18 December 2014
In an earlier article I reviewed a number of the high-profile contributions to the September 2014 conference on inequality. It is now time to dig deeper into the material presented at the event. This article features a few of the country case studies and methodological approaches.
Declining inequality in Latin America
The Latin American story on income inequality was presented by Giovanni Andrea Cornia (2.1) whose book summarizing a major UNU-WIDER research project on this issue was recently published. His presentation showed a significant decrease in income inequality measured in Latin America since the turn of the millennium.
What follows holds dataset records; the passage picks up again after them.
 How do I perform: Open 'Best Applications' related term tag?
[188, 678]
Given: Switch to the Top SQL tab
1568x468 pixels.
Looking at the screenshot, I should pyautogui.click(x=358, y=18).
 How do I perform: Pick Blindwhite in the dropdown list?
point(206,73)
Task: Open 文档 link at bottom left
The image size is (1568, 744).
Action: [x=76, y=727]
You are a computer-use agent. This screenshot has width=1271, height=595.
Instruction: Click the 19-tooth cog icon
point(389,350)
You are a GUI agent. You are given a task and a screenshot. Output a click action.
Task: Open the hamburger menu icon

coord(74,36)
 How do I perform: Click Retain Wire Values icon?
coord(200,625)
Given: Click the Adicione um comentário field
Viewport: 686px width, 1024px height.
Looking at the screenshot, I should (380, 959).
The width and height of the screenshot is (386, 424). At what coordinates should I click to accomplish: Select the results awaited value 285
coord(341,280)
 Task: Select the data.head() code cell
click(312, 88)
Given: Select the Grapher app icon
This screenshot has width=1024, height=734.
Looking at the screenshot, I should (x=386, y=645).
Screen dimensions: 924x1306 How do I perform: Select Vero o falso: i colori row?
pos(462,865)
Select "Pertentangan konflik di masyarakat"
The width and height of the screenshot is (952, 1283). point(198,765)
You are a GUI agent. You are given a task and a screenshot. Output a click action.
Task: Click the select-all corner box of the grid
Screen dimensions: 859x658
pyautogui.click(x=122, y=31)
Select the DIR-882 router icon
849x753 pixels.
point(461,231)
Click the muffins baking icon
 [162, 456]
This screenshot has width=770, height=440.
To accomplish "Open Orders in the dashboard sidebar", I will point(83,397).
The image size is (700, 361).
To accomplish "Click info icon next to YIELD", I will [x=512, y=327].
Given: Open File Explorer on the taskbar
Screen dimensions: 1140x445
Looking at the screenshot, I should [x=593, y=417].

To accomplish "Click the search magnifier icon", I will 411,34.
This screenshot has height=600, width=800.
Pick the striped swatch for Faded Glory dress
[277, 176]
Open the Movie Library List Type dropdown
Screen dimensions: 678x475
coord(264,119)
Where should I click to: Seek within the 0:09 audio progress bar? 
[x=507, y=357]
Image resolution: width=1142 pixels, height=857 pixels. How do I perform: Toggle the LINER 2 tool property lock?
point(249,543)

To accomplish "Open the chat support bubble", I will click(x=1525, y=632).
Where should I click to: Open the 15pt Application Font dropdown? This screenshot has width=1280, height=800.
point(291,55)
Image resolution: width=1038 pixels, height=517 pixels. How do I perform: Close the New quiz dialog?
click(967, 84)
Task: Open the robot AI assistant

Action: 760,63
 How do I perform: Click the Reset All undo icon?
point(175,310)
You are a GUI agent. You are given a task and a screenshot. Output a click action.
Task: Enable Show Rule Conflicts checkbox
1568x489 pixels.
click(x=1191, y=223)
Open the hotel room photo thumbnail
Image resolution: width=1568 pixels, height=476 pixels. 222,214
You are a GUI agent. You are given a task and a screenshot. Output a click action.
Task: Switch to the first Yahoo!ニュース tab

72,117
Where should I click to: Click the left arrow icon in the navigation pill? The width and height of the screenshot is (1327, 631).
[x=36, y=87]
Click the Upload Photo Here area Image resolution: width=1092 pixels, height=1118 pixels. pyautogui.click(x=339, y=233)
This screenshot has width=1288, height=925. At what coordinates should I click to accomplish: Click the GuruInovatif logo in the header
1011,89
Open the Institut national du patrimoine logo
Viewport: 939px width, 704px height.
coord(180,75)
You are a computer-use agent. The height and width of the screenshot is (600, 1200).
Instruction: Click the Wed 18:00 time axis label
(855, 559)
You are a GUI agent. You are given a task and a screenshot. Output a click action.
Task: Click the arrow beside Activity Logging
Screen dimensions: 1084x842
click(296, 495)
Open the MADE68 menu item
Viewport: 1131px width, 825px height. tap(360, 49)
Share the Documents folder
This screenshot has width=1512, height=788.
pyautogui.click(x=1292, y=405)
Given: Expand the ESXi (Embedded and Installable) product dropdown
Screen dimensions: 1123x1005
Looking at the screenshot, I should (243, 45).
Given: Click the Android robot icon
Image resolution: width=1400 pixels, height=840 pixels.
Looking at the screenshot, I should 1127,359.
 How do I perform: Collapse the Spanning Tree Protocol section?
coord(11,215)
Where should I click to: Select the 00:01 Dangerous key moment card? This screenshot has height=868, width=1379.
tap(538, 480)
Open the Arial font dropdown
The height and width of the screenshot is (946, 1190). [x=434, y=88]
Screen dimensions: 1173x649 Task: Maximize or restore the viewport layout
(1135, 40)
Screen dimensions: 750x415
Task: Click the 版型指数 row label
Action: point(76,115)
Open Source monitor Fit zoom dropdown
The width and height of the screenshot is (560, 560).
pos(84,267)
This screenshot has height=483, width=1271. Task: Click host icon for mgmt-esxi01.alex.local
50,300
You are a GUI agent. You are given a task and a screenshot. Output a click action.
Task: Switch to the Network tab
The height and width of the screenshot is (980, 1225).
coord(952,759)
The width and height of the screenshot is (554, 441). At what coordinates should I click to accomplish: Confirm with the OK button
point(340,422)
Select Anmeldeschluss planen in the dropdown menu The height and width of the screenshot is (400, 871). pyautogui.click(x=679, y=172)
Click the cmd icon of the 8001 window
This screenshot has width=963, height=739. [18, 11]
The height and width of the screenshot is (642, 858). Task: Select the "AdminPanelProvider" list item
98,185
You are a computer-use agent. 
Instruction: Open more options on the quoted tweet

This is as a result of new, more egalitarian policy approaches in many countries of the region, following on from the 1980s (the Washington Consensus and the 'Lost Decade') and the 1990s (the 'Augmented Washington Consensus'). He argues that the decline in inequality is structural rather than cyclical, since in countries where there is data available we can see that the decline continued during the 2008-12 period of financial turbulence.
On average the fall in inequality has accounted for about 40% of the decline in poverty which has taken place, with growth accounting for about 60% (with significant variation among the countries).
Among the data presented some points stand out. The return to democratic politics and dissatisfaction with the result of Washington Consensus policies of previous decades favoured social democratic and left-wing governments with a more redistributive agenda, although right-wing governments in the region also introduced some social democratic policies. The impact of better education opportunities and fiscal policies (taxation, transfers in cash-and-kind) also deserve mention. Cornia concluded with comments on the challenges to be faced if efforts to reduce inequality still further are to be pursued. These depend on avoiding the temptations of populism and maintaining prudent macroeconomic policy, which requires further efforts to strengthen tax collection particularly in countries with low levels of tax revenue generation.
National analysis and comparisons: South Africa and Brazil
The conference provided considerable material for comparing South Africa and Brazil. Leibbrandt (2.2) presented a careful study on the effects of decreasing schooling inequality on general income inequality in Brazil and South Africa. Declining schooling inequality in South Africa did not lead to...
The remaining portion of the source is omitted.